Mortgage Features
A fixed rate loan gives you a fixed monthly installment for a fixed period. This is a good option if you want to budget with certainty over the initial few years, or feel that interest rates will rise sharply. Note that there is no flexibility in terms of repaying the loan in part or in full during the fixed period, neither can interest rate change if current rates fall. Fixed rates usually incorporate a premium, the price of hedging your risks.
A floating rate loan gives you more flexibility to make partial capital repayments. Interest rates are based on a rate which is subject to change in a changing market and economic conditions. This means you will benefit when interest rates go down, and vice versa. The rates are usually a discount off the bank board rates.

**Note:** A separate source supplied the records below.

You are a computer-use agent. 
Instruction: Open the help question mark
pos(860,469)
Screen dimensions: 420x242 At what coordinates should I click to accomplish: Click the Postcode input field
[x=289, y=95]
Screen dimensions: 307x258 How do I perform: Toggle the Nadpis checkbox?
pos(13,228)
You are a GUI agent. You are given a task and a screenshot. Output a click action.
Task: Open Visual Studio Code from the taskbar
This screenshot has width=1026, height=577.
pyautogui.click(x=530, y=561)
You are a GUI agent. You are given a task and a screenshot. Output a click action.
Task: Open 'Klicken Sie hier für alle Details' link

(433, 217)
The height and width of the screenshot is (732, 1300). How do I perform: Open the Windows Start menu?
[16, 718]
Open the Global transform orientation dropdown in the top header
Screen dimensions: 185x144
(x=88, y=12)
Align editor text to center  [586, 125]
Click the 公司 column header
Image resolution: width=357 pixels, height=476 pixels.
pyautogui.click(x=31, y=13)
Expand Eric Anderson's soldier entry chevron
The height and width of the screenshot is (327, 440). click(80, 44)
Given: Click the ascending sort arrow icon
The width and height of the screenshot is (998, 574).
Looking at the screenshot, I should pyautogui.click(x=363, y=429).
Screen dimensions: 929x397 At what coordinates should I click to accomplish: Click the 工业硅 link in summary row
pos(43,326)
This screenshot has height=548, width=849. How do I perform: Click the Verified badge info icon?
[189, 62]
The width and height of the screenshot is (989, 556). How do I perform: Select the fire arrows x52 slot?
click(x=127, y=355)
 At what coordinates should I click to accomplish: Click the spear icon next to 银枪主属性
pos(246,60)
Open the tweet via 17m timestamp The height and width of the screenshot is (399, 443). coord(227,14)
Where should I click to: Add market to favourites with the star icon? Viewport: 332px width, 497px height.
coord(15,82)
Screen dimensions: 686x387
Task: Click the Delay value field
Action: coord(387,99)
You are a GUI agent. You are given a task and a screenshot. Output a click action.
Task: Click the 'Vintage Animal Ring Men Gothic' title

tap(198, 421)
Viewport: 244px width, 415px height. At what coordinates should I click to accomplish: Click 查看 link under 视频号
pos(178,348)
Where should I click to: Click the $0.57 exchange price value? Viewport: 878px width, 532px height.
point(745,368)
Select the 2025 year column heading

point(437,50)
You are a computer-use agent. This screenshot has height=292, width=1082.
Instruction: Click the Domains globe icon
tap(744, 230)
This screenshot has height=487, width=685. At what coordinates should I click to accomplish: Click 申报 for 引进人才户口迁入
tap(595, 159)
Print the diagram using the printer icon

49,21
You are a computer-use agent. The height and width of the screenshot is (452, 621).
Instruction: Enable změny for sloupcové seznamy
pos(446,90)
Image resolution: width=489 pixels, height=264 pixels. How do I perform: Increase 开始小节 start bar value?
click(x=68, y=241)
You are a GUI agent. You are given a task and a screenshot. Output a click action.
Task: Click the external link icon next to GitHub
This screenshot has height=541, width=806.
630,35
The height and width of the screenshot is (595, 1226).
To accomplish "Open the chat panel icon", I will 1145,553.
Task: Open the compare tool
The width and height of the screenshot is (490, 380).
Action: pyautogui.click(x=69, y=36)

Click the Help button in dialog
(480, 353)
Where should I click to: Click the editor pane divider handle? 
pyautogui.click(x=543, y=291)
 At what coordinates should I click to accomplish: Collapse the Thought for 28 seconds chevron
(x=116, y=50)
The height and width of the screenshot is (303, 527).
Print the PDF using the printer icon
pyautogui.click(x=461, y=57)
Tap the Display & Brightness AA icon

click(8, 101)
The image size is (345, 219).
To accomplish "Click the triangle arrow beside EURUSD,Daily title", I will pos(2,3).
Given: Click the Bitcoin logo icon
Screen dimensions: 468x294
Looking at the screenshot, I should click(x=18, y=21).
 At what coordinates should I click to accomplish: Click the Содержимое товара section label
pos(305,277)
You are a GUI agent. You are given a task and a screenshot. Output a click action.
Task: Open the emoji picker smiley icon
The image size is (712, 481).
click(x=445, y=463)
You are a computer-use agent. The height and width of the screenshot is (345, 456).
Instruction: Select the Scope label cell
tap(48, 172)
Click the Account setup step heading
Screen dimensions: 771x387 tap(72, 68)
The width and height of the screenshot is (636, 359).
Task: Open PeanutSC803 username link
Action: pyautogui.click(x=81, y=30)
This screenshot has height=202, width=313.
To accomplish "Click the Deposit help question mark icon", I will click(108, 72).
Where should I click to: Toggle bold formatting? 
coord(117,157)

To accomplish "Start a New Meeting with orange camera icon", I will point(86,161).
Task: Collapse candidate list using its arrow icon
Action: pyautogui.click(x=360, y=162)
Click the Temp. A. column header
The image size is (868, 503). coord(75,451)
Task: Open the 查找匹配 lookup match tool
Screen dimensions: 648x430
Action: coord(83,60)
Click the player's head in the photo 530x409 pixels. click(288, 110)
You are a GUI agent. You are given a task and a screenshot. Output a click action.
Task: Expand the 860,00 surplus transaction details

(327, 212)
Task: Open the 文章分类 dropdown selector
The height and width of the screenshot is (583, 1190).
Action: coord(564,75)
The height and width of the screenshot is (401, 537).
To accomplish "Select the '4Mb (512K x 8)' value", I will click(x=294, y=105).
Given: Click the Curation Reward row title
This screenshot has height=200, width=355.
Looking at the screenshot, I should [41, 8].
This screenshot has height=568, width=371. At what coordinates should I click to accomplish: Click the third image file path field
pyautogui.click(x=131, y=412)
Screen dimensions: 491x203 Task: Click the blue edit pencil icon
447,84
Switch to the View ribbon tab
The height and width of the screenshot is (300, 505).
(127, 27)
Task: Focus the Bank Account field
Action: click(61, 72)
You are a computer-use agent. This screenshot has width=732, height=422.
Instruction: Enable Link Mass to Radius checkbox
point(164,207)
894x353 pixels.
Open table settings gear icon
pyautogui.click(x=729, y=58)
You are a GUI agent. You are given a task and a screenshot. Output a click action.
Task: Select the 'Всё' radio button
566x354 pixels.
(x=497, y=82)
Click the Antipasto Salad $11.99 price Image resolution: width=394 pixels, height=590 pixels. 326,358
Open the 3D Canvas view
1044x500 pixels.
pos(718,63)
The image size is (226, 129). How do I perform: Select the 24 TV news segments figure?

A cash rebate loan offers a lump sum cash rebate, given to you when your loan is disbursed. You can use this money for whatever you wish, and it is good source of funds for renovation of a new home. Interest rates for this loan are usually charged at a premium over basic loans, and are usually based on a floating rate.
An interest offset loan is one where the amount of interest charged on the loan is calculated based on the difference between the loan balance and the balance in your linked current account. Every dollar in your current account can save you interest payments on your loan. You can maximize interest savings, pay off your loan quicker, and retain all the convenience and accessibility to your savings that a checking account can offer.
This loan caters to buildings under construction, where payment for the property is usually made in stages or when the construction has been completed and a temporary occupation permit is issued. It gives you the security of having an approved loan amount that will not change even if property prices fall when it is time to pay the developer. Promotional interest rates will also apply at point of 1st disbursement or when the temporary occupation permit is issued so that you can still benefit from these rates despite the long lag between loan offer and loan disbursement.
A housing loan monthly installment usually consists of interest due to the bank and principle paid back on your loan. To reduce your monthly installment, you can ask for an interest only payment option. This option usually offered in the first year or two of your loan, to help ease the costs incurred when moving homes.
A housing loan may be taken as an overdraft secured against mortgage. It gives you the flexibility of a high line and revolving credit to be used at your disposal, and gives you the most flexibility in loan amount used and repayment patterns. You only pay for the overdrawn amount in your overdraft account, you can make payments of any amount at any time, and you can reuse the money paid back should the need arise.